About ten months ago I speculated on the practicalities of producing a “red list” of British diatoms (see “A red list of endangered British diatoms”). A couple of weeks ago, I reported on progress towards this goal (see “Why do you look for the living amongst the dead?”) and, today, I can show the first evidence for a genuinely rare freshwater diatom in Great Britain. Great Britain, alas, rather than the United Kingdom, as we struggled to get the Irish grid references to plot on our graphs, but it is a step in the right direction.
In my post last year, I commented that one of the problems we faced was the taxonomic uncertainty, particularly as there have been so many new species described, often as a result of “splitting” taxa that older books regarded as a single entity. One of the criteria my intern, Susannah, and I used was a stable taxonomic concept, in order to ensure that older records could be merged with our more recent records. This does not have to be at the level of species and, indeed, the first subject of our scrutiny was a genus, Tetracyclus. It fits our bill perfectly as it is quite recognizable, despite not being very common, so we can be fairly sure that the chance of an identification error is low.
The left hand map shows all hectads (10 km2) squares from which we have at least one freshwater diatom sample in Great Britain; the right hand map shows those hectads with records of Tetracyclus spp.
As you can see from the map, there are a cluster of locations in the Scottish highlands, three in the Cheviots in Northumberland and a few in Snowdonia. Then there is a record in Pembrokeshire and another in Wiltshire. That is 23 hectads throughout the UK for all three species, none of which, individually, is found in more than 15 hectads, and therefore each qualifies as “nationally rare” according to JNCC guidelines. There may be a few more records out there but, at the same time, there is also a risk of false negatives – a single valve, remember, does not necessarily mean that a viable population of the organism is present at the site.

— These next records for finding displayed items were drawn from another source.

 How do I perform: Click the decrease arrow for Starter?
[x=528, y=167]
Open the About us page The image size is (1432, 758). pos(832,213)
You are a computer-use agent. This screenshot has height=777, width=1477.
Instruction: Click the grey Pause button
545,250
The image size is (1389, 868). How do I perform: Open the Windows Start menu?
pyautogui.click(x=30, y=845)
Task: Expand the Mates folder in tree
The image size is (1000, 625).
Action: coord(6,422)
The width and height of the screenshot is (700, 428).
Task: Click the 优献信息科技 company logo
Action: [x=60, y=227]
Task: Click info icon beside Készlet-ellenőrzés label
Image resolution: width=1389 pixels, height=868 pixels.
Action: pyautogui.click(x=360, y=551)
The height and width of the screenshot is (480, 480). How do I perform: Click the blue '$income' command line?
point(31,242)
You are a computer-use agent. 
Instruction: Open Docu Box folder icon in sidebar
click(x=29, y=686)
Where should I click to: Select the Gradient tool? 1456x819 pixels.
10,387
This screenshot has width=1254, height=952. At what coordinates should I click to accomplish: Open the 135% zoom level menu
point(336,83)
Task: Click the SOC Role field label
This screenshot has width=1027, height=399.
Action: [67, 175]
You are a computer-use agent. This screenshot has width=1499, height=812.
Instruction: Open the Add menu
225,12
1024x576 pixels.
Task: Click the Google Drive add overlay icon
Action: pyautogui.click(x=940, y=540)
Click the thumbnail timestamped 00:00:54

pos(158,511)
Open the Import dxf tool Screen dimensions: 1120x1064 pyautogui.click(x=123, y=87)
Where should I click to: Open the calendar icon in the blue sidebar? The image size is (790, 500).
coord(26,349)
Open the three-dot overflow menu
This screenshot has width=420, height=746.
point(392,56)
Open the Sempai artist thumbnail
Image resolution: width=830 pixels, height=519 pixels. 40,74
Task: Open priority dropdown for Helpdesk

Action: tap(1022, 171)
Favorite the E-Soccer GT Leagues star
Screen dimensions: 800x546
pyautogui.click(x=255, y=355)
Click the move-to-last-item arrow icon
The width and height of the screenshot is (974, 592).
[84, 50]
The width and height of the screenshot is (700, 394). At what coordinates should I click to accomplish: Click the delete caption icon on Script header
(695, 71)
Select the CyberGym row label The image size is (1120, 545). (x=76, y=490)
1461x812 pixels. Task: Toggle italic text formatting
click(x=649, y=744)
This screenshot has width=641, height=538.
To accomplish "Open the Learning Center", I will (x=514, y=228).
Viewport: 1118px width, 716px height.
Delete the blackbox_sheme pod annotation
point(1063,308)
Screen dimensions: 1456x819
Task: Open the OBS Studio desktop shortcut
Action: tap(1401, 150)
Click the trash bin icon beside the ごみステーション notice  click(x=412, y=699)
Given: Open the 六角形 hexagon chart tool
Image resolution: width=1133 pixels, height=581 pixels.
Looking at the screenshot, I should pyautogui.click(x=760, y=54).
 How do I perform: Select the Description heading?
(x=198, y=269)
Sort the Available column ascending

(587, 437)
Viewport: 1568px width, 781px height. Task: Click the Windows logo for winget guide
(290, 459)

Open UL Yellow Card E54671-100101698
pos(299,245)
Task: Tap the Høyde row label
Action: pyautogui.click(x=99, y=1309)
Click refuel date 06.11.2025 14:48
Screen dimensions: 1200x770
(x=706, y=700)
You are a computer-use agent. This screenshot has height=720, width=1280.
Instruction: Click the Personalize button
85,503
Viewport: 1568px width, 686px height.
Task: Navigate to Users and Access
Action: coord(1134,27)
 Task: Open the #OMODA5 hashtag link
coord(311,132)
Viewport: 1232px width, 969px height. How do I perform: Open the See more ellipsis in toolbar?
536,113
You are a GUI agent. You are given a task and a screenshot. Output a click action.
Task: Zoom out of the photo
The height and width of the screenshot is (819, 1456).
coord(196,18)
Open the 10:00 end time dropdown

The Wiltshire record worries me, and I need to check that there has not been a transcription error as the record was transferred from notebook to database, and to ensure that the grid reference was recorded correctly.
The literature offers little help when it comes to understanding the habitat of Tetracyclus: West and Fritsch tell us that Tetracyclus lacustris “… prefers hilly districts and is often found in the plankton of mountain lakes” whilst T. rupestris “… occurs on dripping rocks in mountain areas.” Other writers also hint that it might be partly sub-aerial in distribution, which may explain why the records in our dataset only ever record it in small quantities. Is it possible that our samples, which are mostly from submerged rocks in streams and lake littoral zones, are just picking up a few stray cells that have been washed away from their preferred habitat? We can interpret each dot, perhaps, as indicating that the species was “present in the vicinity”.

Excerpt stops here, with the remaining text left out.